The film is a wallow in balls-out (literally) British bloodshed that sports enough nudity to fill ten Shannon Tweed flicks and enough violence to make even the toughest tummy turn. It follows the exploitative exploits of a studly gangster named Mitchell who steals $100,000 from the wrong lowlifes and runs for the hills, resulting in the carnage-filled day (well, actually, it’s more like a year and change) that the meat-and-potatoes title promises.

The dramatic problem with the picture is that because the film is narrated by a very dead Mitchell, we know how the story ends, so the rest is just suffering through his—and many other characters’—seemingly endless acts of brutality. Ward has obviously thrilled to Guy Ritchie’s early work, and the film has the same flip tone and skittery editing that marks those much-imitated works, though lead actor Nick Rendall ain’t much of an actor; watching him chew the scenery in an attempt to hit all the Ritchie-gangster notes is woeful. Plus, seeing him naked during the opening softcore sex scene is the ultimate in silly, unpleasant gratuitousness.

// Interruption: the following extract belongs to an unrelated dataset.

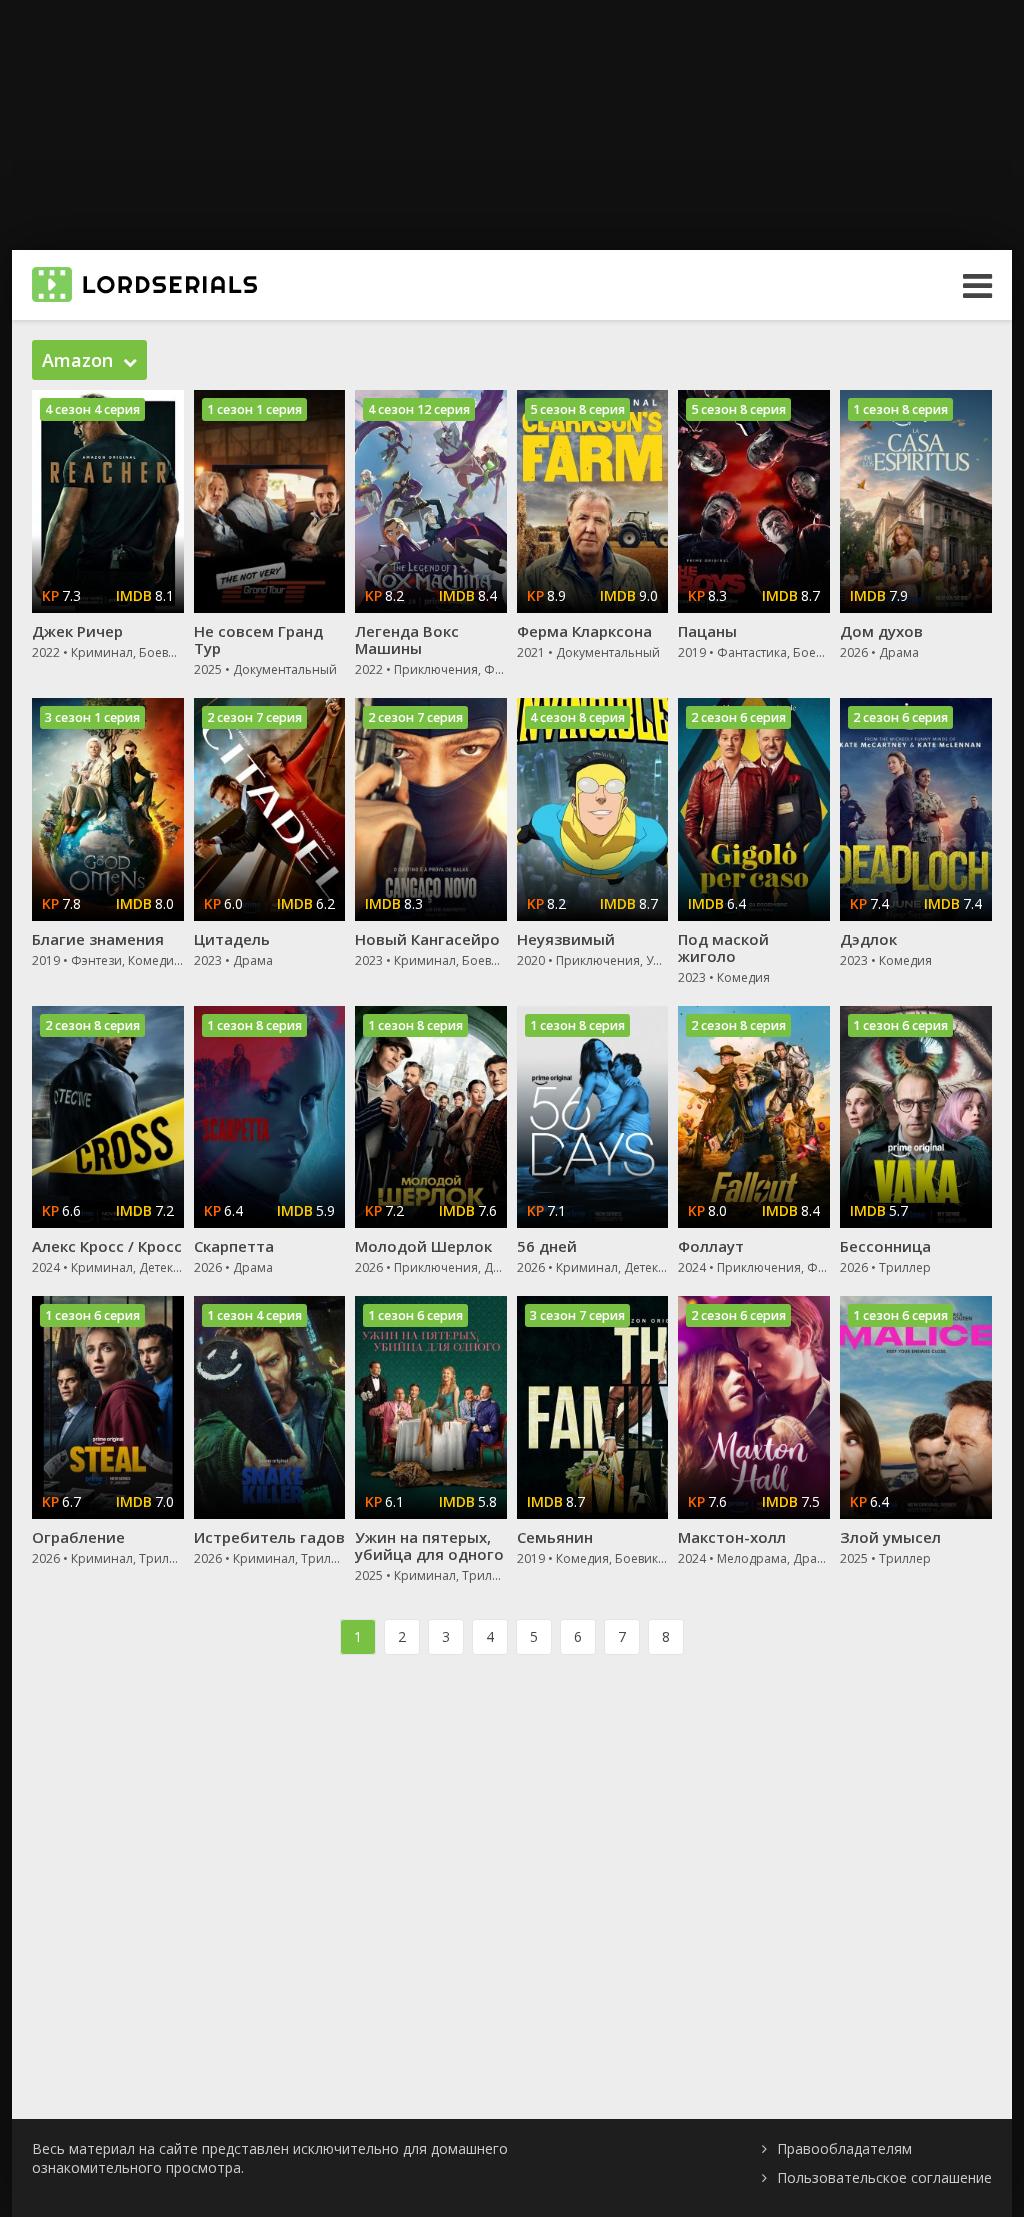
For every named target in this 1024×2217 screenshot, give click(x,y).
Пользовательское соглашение (884, 2177)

But the entire film is gratuitous; that’s the point. It’s as much a modern crime-caper-style wank as it is ’70s-esque grindhouse gore buffet (hell, even Italian horror whipping boy Giovanni Lombardo Radice a.k.a. John Morghen shows up to the party) and man alive, is it super, ultra, mad-crazy violent. The FX are fantastic, and so much fluid is spilled that I had to take a shower afterwards. Every time a performance starts to grate, or a line of dialogue makes you cringe, something sharp tears into something soft and things get hyper-red.

On its chosen level, A DAY OF VIOLENCE (which comes with a making-of featurette on its Brit disc) is a rousing, sickening success. Anyone needing more meat on their movie bones will be left holding the bloody bag.